ACTIVITY —
Look through the lines below and extract each one that contains "SPMCIL".

EXERCISE DATA —

┌──

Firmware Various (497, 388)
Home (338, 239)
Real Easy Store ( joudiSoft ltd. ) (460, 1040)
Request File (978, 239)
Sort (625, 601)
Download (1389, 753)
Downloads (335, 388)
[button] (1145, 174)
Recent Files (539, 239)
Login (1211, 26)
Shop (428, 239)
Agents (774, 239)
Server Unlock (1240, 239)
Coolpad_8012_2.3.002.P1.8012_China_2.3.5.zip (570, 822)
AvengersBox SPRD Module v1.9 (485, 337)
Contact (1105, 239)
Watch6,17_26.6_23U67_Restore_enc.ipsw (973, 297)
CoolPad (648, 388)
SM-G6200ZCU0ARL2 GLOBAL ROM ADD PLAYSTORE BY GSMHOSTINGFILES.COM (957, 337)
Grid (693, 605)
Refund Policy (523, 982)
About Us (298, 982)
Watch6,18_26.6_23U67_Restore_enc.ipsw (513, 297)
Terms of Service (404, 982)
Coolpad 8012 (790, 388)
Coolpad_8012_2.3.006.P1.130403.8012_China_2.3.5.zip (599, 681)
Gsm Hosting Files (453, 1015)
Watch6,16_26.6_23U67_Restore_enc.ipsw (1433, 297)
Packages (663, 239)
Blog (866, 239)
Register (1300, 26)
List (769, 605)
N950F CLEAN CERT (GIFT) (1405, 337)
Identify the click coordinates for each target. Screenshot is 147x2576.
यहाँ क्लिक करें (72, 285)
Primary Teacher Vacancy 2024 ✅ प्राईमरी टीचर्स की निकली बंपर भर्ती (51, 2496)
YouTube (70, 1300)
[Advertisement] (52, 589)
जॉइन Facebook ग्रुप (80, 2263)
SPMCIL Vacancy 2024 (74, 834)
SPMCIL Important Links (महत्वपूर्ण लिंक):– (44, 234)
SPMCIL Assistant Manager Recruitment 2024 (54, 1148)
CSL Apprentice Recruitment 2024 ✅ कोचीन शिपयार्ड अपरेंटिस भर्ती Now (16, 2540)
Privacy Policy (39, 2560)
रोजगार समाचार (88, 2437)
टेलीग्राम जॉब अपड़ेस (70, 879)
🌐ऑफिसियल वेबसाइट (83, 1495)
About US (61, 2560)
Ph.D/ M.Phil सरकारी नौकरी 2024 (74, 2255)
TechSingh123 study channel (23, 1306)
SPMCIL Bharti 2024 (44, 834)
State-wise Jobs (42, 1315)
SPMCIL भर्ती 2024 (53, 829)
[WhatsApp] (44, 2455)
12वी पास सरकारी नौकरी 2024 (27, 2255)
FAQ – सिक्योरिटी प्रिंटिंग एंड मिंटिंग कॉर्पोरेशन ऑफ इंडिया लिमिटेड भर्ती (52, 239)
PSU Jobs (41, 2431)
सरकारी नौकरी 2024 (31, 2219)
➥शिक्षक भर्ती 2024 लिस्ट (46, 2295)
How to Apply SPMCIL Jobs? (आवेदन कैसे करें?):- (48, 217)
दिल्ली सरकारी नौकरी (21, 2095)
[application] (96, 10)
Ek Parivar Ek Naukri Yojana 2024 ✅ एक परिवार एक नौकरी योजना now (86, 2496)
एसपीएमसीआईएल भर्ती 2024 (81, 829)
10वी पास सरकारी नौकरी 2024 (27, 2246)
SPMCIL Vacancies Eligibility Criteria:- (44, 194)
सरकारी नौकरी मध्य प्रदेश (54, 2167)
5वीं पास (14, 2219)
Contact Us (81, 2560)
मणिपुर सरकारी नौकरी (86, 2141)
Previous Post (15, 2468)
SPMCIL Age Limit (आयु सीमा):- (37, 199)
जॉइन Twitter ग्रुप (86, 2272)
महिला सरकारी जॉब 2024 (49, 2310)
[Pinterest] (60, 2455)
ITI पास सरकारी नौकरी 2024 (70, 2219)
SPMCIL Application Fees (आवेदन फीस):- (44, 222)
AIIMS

└──

FINAL ANSWER —
SPMCIL Vacancy 2024 (74, 834)
SPMCIL Important Links (महत्वपूर्ण लिंक):– (44, 234)
SPMCIL Assistant Manager Recruitment 2024 (54, 1148)
SPMCIL Bharti 2024 (44, 834)
SPMCIL भर्ती 2024 (53, 829)
How to Apply SPMCIL Jobs? (आवेदन कैसे करें?):- (48, 217)
SPMCIL Vacancies Eligibility Criteria:- (44, 194)
SPMCIL Age Limit (आयु सीमा):- (37, 199)
SPMCIL Application Fees (आवेदन फीस):- (44, 222)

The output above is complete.